• [Work required]: The response should consist of the data below, copied exactly, with no pictures in it.

• [Data provided]:
···
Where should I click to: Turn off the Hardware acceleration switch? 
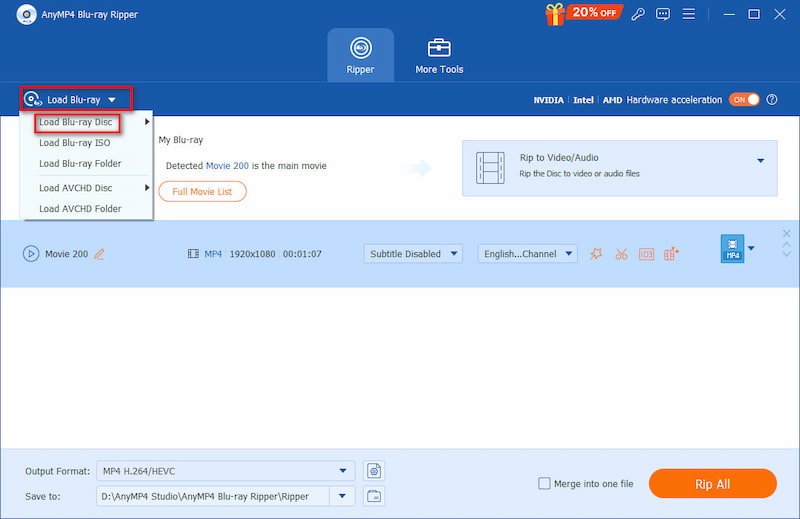pyautogui.click(x=744, y=100)
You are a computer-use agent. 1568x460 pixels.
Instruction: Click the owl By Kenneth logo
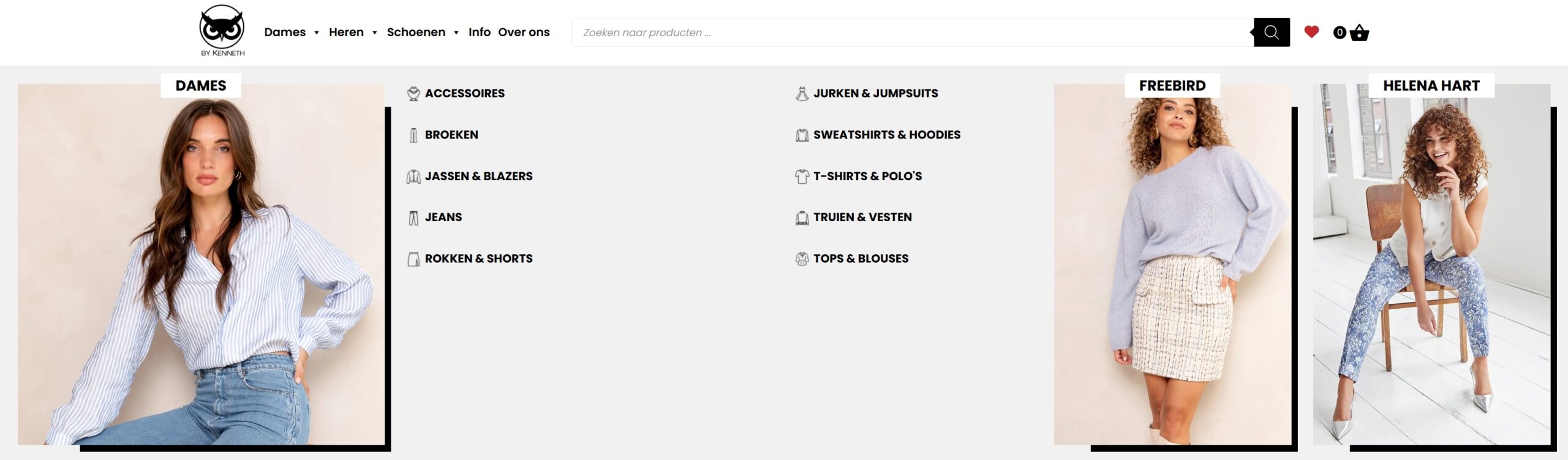pyautogui.click(x=222, y=31)
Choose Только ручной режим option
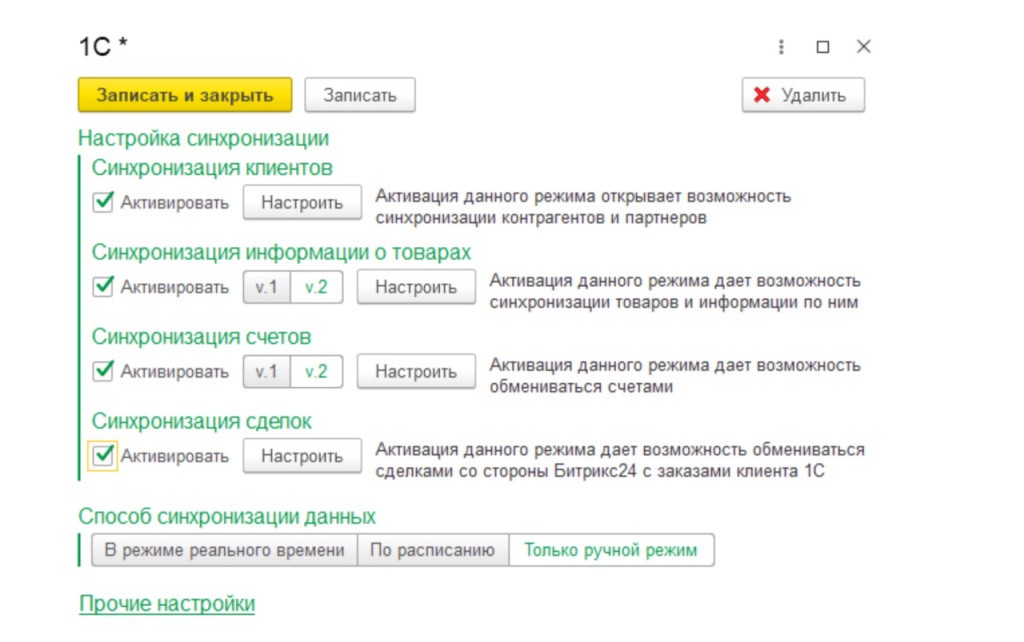 tap(611, 550)
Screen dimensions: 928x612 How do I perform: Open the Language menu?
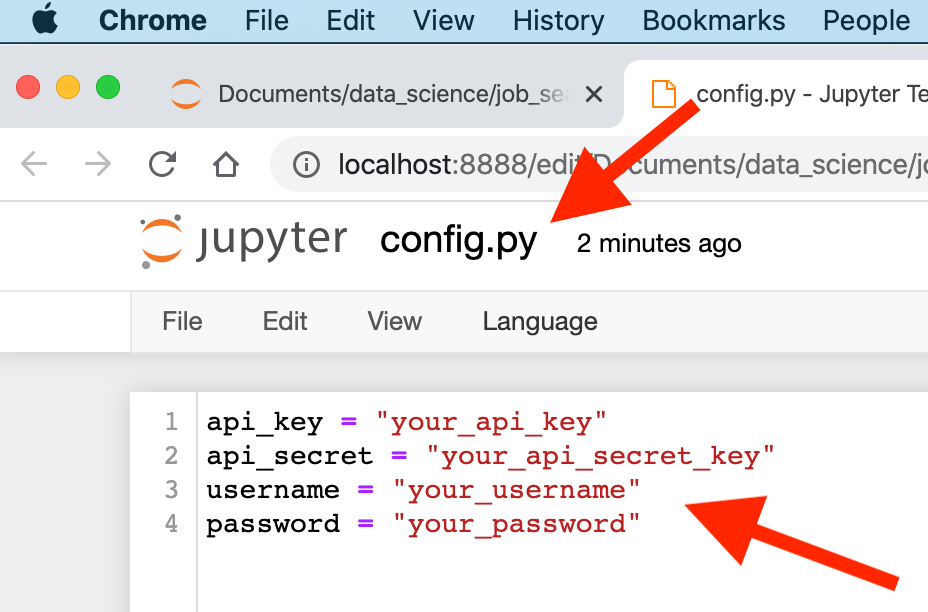539,321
···
• [Result]:
Where should I click to: Turn off the Hardware acceleration switch? 
pyautogui.click(x=744, y=100)
You are a computer-use agent. 1568x460 pixels.
Instruction: Click the owl By Kenneth logo
pyautogui.click(x=222, y=31)
Choose Только ручной режим option
 tap(611, 550)
Screen dimensions: 928x612 How do I perform: Open the Language menu?
539,321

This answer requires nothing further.